AI Glossary
The complete dictionary of Artificial Intelligence
Unigram Language Model Tokenization
Tokenization method that initializes a large vocabulary and then iteratively reduces it by removing subwords with the least impact on the unigram model's likelihood, producing an optimal vocabulary.
Vocabulary
Static and predefined set of all unique tokens that a language model can recognize and process, whose size directly influences the model's capabilities and computational complexity.
Special Token
Predefined token with a specific semantic function, such as [CLS] for classification, [SEP] for separation, or [PAD] for sequence alignment, used to structure model inputs.
Embedding Matrix
Learned weight array where each row corresponds to the dense vector representation of a vocabulary token, serving as a projection layer to transform token identifiers into vectors.
Subword Tokenization
Tokenization strategy that divides words into smaller units (subwords), allowing management of a finite vocabulary while being able to represent infinite words, including neologisms and typos.
Character-level Tokenization
Granular tokenization approach where each character becomes a token, eliminating the out-of-vocabulary word problem but generating very long sequences and increasing computational complexity.
Word-level Tokenization
Segmentation method where each entire word, delimited by spaces or punctuation, is treated as a single token, simple but vulnerable to the out-of-vocabulary (OOV) word problem.
Tokenization Method
Specific set of rules and algorithms (e.g., BPE, WordPiece) that define how raw text is split into tokens, directly influencing model performance and robustness.
Whitespace Tokenisation
Simple tokenization technique that segments text based solely on whitespace characters, often used as a first step before more sophisticated methods.
Regular Expression Tokenisation (Regex Tokenisation)
Segmentation method that uses regular expression patterns to define complex tokenization rules, allowing for controlled separation of words, punctuation, and other symbols.

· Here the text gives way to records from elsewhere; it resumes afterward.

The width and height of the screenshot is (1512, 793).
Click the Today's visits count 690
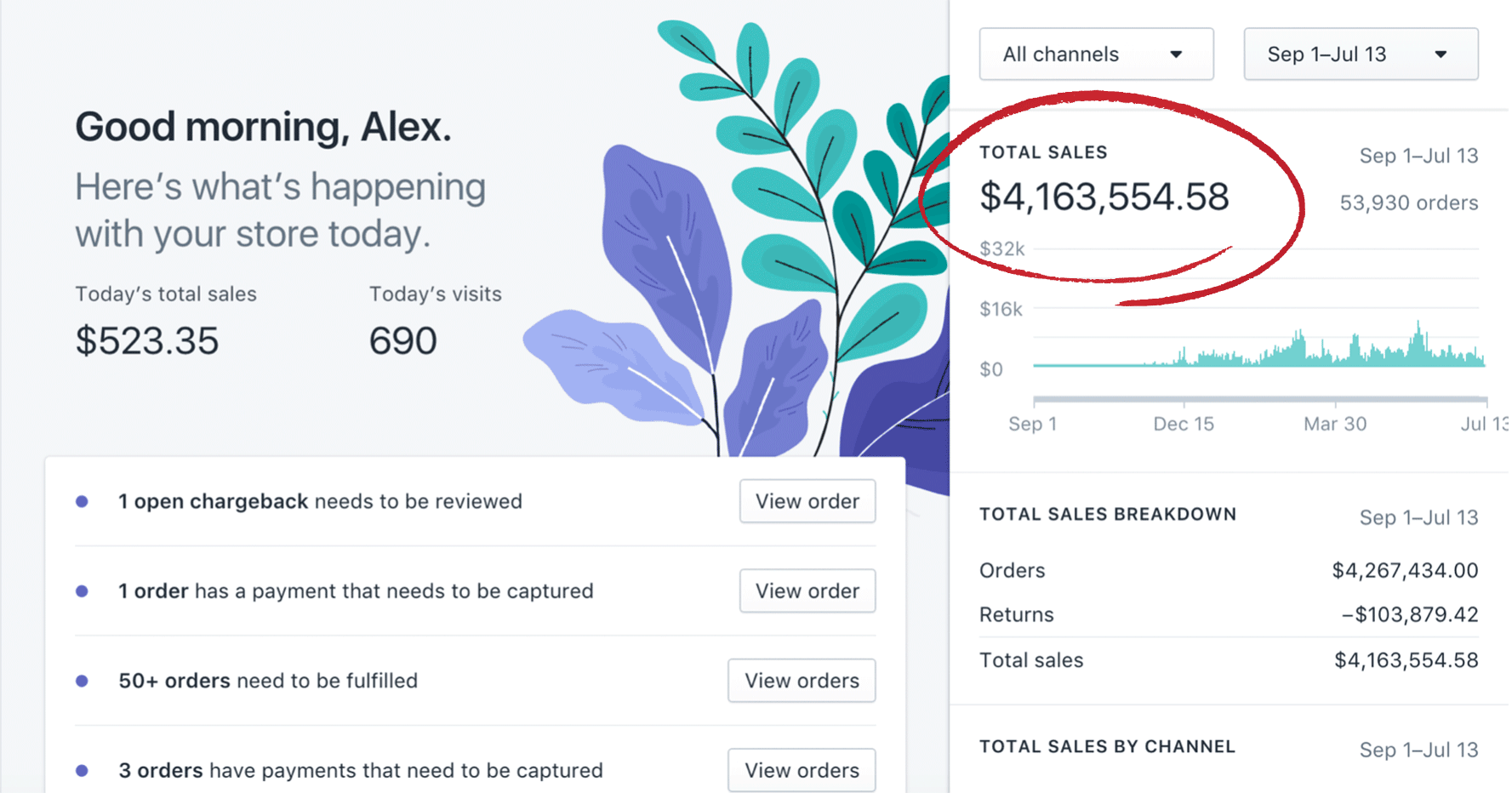pos(402,341)
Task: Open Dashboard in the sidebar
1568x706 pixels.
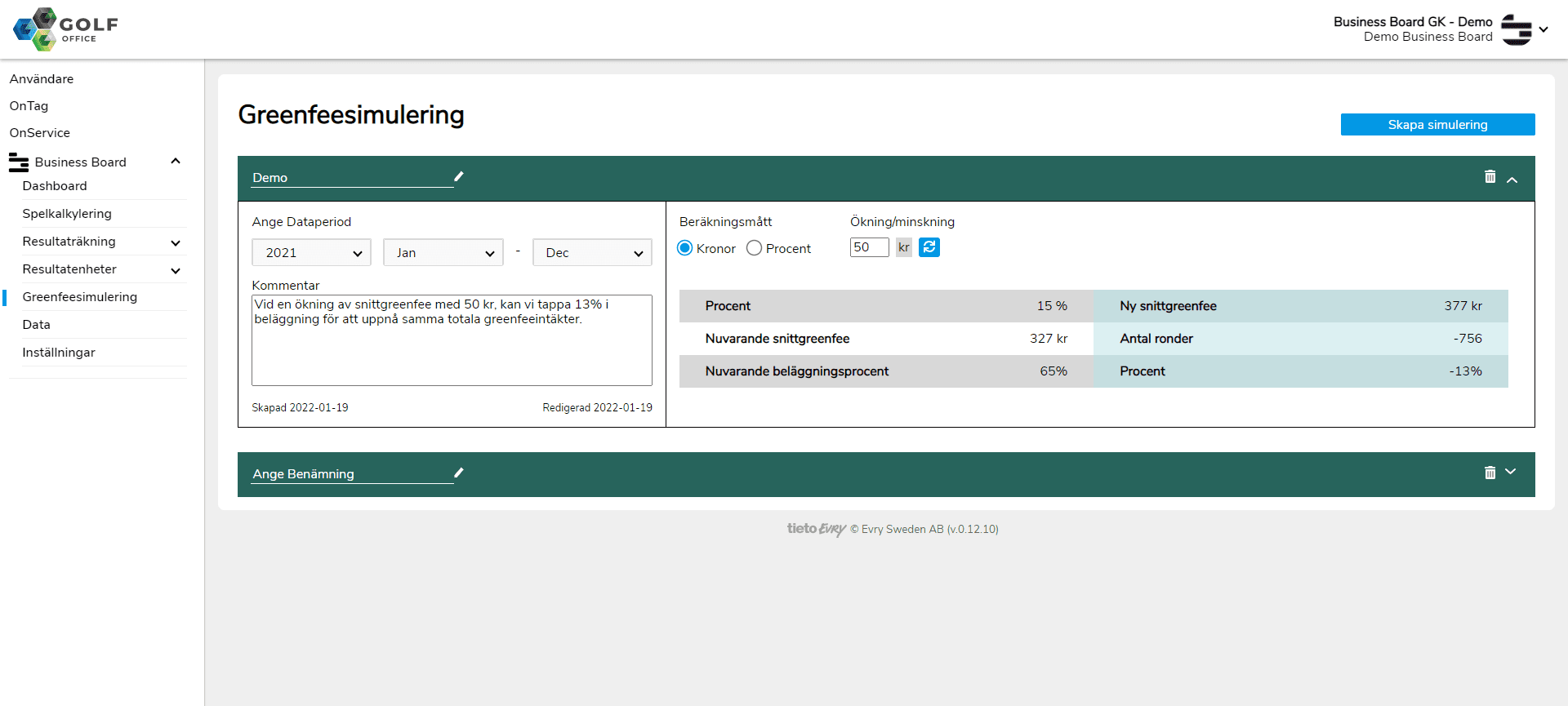Action: tap(55, 186)
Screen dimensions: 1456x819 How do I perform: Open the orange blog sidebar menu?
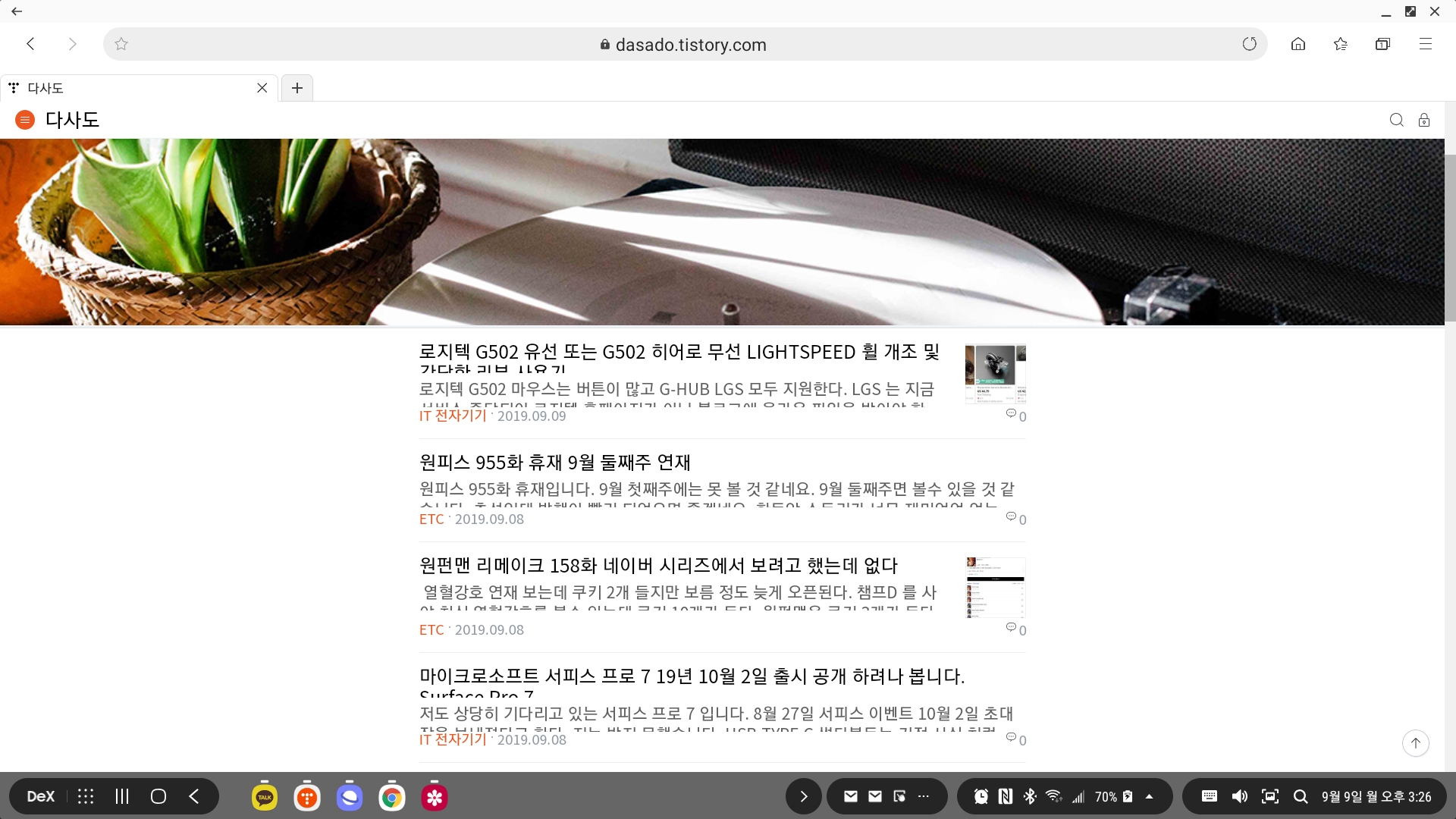[x=25, y=120]
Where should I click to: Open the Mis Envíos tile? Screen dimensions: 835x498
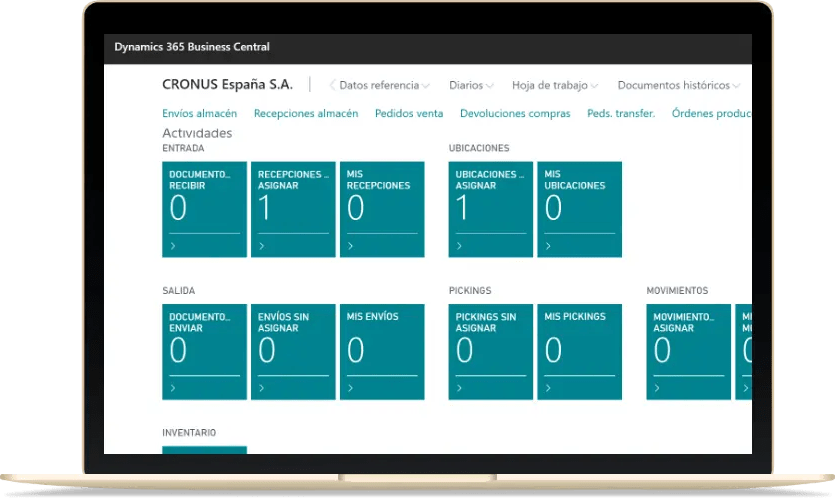tap(382, 350)
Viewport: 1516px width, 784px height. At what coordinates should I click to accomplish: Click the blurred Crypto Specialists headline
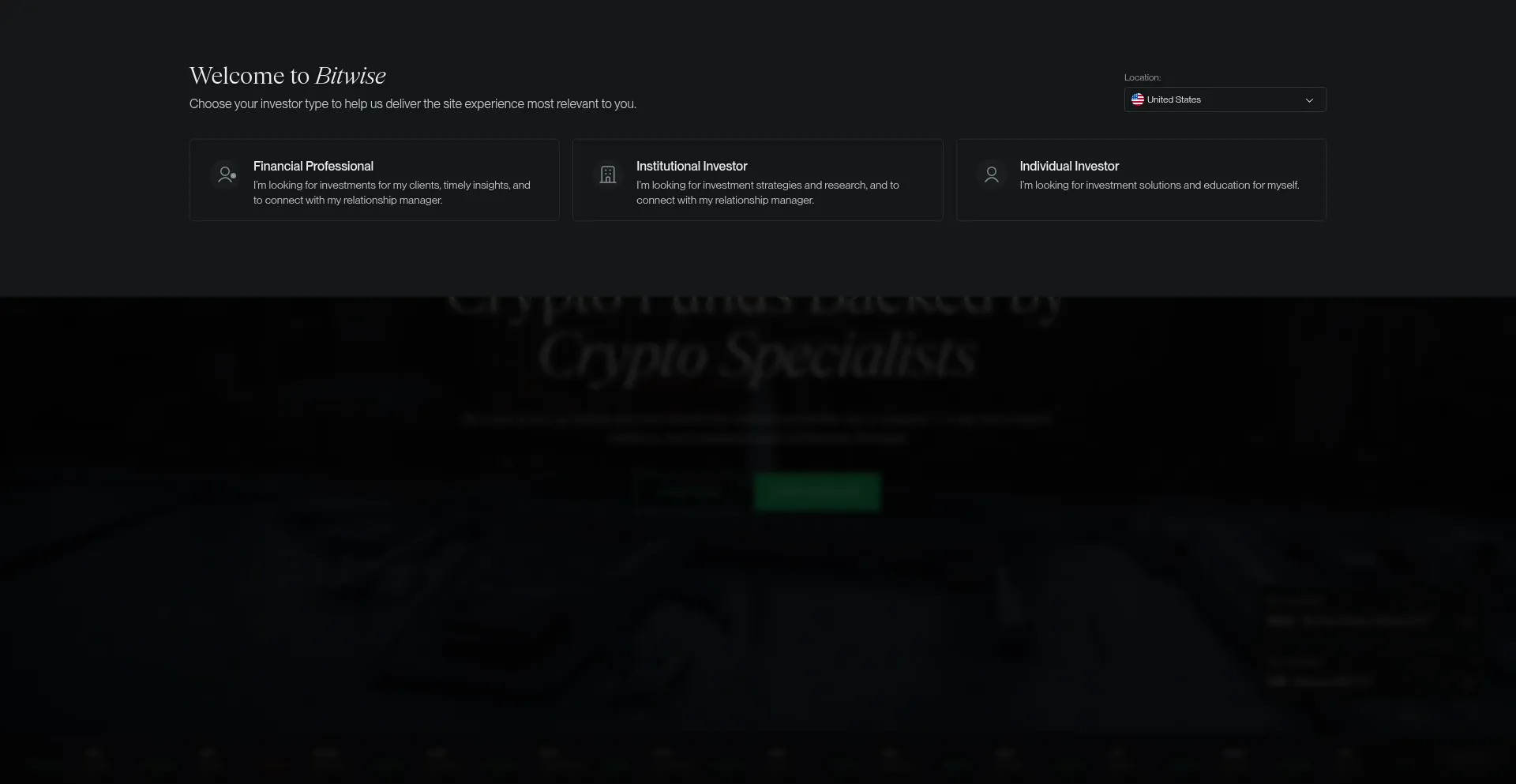point(758,355)
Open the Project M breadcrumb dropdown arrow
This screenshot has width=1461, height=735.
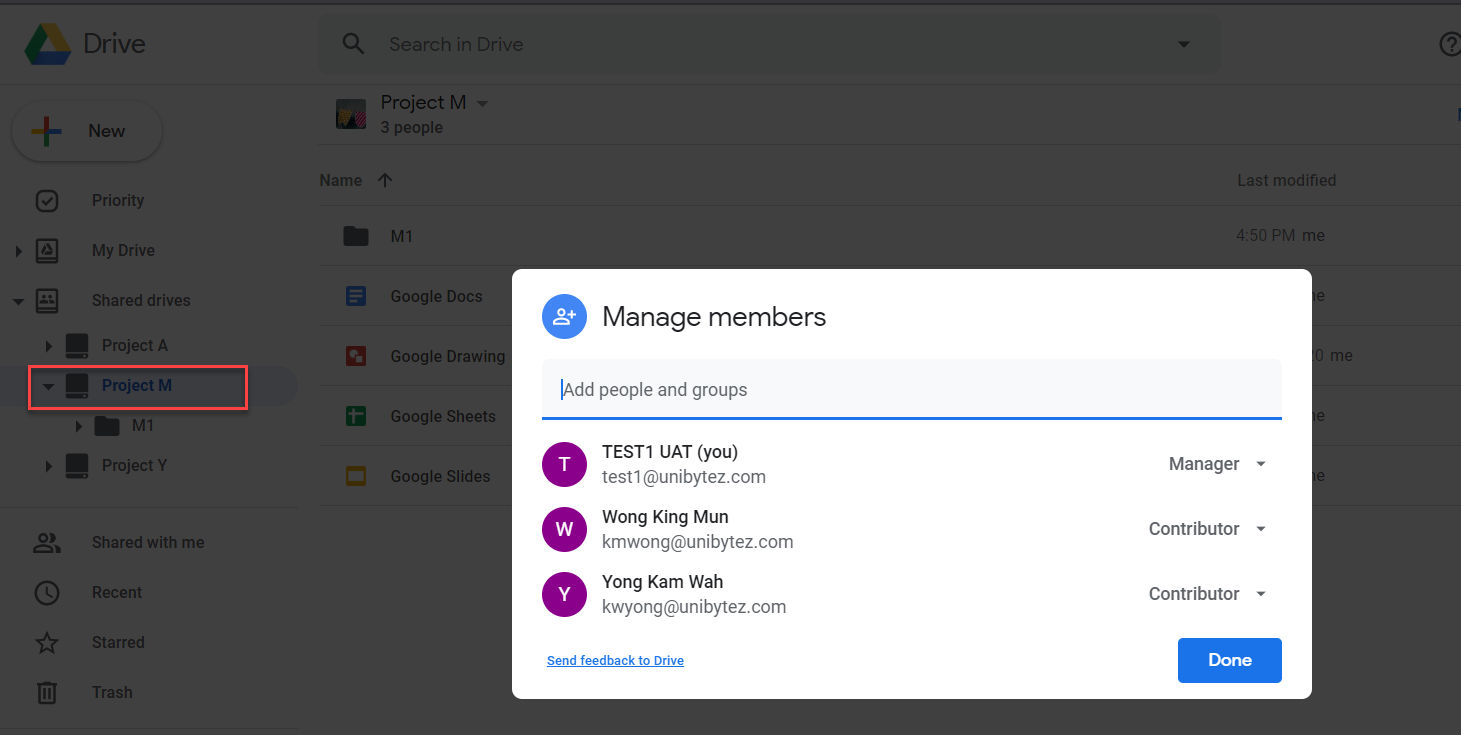tap(482, 102)
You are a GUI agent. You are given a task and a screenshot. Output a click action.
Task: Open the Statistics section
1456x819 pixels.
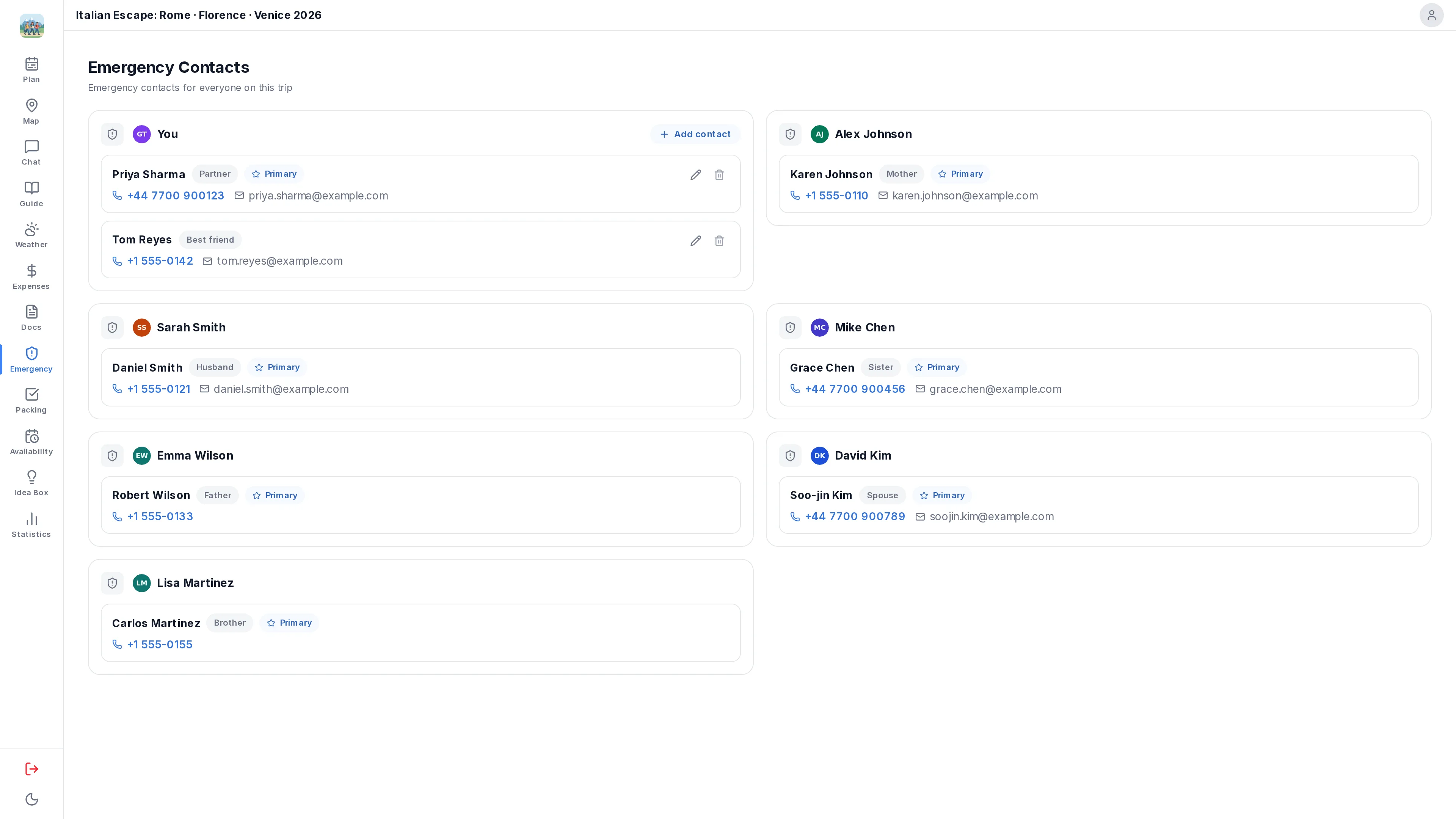[31, 525]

SentencePiece Tokenisation
Specific implementation that treats text as a Unicode stream and applies a tokenization algorithm (like BPE or unigram) to create a fully decodable and language-independent vocabulary.
Character Pair Encoding
BPE variant operating at the character level rather than byte level, merging the most frequent adjacent character pairs to build a subword vocabulary.
N-gram Tokenisation
Approach that segments text into contiguous sequences of n items (characters or words), capturing local context information but suffering from combinatorial vocabulary explosion.